Try this concept in your current webpage and make the visualizations more flexible!

  1. Create a proper style for your webpage

    Maintain good spacing between UI components, overall layout, font size, color scheme, etc.

2) Design (2 points)

Look at the visualizations philosophers by Marian Doerk at http://mariandoerk.de/edgemaps/demo/.

Look at and interact with the visualization and critique its design by answering the following questions:

- Who is the intended audience?
- What questions does this visualization answer? 
Detailed questions:
- What data types are represented in this visualization? Is the data qualitative, quantitative, or ordered?
- How is the data visually encoded - what are the marks and channels? 
- How is color being used, what type of color scale do you see? 
- How could you improve the efficiency of the visualization by changing marks and channels and/or the used colors.

3) Bonus Task (1 point)

Please make sure to finish al previous tasks before you start with the bonus activity.
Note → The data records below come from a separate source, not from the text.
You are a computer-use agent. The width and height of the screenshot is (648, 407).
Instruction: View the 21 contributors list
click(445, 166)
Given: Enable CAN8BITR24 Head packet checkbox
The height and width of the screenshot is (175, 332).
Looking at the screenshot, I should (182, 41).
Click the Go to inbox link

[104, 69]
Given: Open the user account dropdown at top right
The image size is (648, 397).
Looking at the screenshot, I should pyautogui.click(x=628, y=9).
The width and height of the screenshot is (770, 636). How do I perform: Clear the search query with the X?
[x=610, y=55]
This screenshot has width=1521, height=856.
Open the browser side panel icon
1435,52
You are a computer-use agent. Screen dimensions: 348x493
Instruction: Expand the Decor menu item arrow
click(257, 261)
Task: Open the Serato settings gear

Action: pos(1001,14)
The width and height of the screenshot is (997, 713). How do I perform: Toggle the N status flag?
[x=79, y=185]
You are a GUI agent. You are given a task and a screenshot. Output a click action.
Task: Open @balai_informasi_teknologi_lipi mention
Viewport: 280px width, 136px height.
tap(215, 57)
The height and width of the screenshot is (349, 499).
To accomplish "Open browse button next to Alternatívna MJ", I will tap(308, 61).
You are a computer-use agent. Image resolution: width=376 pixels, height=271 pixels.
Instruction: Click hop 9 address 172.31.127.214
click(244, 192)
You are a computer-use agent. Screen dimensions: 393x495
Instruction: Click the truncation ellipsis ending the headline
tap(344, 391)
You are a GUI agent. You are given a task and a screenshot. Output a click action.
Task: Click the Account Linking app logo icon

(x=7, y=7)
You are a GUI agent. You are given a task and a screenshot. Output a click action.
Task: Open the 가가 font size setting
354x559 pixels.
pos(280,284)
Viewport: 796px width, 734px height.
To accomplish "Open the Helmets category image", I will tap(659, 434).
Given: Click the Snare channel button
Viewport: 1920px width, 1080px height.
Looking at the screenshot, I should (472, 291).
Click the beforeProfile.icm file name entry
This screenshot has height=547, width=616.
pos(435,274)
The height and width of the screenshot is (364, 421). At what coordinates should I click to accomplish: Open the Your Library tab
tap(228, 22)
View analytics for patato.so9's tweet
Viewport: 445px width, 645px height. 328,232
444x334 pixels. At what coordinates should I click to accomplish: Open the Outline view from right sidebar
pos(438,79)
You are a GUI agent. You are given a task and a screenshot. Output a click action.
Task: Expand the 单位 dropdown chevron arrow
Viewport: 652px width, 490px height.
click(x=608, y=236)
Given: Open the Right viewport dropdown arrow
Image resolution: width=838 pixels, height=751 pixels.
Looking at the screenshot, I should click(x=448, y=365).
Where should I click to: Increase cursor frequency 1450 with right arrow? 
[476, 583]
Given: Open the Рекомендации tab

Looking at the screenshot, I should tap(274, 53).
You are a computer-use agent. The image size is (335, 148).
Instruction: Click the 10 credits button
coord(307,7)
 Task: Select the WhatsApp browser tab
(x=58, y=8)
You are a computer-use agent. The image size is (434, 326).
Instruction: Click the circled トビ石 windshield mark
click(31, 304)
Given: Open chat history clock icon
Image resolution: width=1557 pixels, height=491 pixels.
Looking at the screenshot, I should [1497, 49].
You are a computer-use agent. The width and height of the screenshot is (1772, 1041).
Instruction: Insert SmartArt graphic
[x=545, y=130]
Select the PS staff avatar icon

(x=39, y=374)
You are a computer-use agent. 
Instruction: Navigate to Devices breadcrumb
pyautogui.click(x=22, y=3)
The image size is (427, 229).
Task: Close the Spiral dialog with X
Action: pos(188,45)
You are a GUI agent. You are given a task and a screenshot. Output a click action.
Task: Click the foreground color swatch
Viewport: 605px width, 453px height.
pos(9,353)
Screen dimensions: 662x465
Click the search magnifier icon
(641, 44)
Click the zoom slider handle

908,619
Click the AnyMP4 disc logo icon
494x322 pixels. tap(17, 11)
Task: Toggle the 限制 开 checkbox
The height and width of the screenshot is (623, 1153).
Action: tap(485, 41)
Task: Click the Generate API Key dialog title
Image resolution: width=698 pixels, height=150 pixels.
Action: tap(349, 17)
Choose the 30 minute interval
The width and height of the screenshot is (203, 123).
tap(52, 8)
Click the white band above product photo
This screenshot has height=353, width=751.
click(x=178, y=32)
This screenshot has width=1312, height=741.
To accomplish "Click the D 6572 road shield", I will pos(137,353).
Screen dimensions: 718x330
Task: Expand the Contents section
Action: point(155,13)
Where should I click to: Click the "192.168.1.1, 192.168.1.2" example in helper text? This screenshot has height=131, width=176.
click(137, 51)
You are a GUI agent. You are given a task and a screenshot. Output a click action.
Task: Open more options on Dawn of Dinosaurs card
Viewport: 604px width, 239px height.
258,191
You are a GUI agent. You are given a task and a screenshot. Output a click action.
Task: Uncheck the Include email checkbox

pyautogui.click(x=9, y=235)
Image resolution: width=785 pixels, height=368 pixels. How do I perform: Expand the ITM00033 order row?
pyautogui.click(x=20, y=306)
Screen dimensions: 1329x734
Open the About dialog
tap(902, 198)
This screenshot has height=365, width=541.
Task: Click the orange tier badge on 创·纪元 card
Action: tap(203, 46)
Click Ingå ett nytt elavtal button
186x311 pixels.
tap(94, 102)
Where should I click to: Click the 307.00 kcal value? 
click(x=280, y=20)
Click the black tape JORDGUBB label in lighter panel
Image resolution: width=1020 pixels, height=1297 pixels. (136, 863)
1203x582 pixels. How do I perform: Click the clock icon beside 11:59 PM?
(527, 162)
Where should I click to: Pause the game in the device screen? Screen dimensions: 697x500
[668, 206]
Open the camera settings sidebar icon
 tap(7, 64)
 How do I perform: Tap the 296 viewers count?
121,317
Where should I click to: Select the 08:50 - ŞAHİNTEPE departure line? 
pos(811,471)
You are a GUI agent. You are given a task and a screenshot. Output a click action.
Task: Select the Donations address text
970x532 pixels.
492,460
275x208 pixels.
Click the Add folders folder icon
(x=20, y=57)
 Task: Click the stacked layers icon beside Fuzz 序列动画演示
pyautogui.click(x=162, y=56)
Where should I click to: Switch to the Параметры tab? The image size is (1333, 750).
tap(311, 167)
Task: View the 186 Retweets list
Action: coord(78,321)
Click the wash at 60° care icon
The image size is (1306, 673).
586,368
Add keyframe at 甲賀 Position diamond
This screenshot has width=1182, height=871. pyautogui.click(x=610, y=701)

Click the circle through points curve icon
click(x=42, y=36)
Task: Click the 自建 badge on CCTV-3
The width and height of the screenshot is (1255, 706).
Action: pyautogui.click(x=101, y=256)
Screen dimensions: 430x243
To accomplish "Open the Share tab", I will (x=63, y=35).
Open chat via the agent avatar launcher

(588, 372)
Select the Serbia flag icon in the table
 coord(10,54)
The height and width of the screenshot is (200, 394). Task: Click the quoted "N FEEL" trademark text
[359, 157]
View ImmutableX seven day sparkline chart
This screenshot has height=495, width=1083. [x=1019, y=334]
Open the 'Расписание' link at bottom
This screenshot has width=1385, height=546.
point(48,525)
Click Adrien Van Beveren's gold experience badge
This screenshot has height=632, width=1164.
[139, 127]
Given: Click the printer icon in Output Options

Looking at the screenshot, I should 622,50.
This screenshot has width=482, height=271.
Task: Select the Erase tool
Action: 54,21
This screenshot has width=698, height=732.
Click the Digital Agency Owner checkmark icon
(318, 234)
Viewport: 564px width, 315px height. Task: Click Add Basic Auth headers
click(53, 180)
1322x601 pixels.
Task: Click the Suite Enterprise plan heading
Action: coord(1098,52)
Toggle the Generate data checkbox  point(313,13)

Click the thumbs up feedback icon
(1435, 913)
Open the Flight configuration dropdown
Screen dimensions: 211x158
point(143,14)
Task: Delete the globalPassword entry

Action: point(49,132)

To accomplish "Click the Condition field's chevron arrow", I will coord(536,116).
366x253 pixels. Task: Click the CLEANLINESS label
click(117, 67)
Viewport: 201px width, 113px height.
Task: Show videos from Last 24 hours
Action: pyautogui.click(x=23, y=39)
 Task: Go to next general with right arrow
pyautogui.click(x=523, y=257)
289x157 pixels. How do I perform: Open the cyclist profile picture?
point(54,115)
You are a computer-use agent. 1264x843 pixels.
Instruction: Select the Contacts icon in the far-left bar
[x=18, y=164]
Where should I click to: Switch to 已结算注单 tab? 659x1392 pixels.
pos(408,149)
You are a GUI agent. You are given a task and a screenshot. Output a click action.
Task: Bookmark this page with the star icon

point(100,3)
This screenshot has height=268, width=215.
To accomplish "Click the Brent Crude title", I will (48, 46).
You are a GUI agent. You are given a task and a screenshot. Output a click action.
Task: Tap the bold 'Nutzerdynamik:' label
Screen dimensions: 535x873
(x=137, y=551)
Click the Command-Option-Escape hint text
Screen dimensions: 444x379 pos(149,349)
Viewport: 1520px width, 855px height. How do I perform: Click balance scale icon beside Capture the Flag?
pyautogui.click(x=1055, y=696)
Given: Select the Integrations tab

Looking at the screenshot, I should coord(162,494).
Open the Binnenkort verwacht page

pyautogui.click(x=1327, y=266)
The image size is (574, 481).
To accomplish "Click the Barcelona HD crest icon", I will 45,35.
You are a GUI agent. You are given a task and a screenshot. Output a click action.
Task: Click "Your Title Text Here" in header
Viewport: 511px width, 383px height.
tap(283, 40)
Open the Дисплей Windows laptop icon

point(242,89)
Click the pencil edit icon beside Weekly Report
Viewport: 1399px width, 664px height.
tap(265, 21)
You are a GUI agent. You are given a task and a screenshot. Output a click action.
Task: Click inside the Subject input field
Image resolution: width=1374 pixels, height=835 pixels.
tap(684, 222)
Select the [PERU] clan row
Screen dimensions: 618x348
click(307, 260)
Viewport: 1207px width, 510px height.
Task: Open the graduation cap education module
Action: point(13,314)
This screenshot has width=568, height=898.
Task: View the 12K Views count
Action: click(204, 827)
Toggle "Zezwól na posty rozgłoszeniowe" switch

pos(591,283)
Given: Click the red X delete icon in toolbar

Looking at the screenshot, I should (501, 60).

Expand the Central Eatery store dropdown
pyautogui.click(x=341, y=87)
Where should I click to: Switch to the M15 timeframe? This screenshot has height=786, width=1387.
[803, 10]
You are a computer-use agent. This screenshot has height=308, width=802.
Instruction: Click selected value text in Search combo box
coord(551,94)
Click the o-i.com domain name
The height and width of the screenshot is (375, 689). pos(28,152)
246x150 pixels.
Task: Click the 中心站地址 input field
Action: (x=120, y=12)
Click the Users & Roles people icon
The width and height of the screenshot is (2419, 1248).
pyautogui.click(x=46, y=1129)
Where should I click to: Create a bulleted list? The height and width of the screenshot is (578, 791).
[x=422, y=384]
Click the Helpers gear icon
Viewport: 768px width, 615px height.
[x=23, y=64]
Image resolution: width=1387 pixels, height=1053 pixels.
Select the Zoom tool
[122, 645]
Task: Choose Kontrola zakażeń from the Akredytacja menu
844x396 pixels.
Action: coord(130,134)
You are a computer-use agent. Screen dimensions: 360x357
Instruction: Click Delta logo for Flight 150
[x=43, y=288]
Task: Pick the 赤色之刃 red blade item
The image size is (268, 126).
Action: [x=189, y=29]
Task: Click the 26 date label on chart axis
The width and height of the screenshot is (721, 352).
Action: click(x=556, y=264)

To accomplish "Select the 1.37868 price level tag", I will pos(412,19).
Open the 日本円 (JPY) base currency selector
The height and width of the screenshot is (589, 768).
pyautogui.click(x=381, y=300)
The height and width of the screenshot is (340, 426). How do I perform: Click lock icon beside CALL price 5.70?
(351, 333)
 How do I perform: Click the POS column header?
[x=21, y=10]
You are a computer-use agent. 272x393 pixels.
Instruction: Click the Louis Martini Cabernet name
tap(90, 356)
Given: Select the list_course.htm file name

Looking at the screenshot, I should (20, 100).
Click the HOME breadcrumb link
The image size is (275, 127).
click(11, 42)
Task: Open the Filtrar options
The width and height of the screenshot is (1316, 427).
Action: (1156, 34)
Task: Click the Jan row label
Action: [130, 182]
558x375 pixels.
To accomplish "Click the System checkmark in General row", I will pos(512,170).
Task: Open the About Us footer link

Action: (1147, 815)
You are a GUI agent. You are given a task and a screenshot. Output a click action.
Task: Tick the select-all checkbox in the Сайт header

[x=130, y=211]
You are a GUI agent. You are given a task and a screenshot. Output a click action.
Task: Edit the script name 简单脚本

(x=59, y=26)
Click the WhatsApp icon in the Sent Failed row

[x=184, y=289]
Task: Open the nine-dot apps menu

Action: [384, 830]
Extra credit is only given if the rest of the homework has been completed and the full possible points have been received. This task is intended for those of you who have more experience with web development and JS.

You have implemented multiple visualization components and made them responsive to different screen sizes so far. If you have followed our concept you may have noticed that the layout will break if you resize your browser window.

Think about an efficient way how to handle this and implement it in your current webpage.

4) Submit Homework in Canvas

Submission instructions:

  1. Use the following recommended folder structure:
/submission_FirstnameLastname	
	hw/
	    implementation/ ...folder for your code
   	        index.html
	        css/ 		...folder with all CSS files
	        js/ 		...folder with all JavaScript files
	    design/         ...folder for your sketches

	    ...
  1. Make sure to keep the overall size of your submission under 5MB! Sketches don’t have to be in the highest resolution, but should still be readable.

  2. Upload a single .zip file.

  3. Please submit your lab separately on canvas.

Congratulations for finishing Homework 6! See you in class!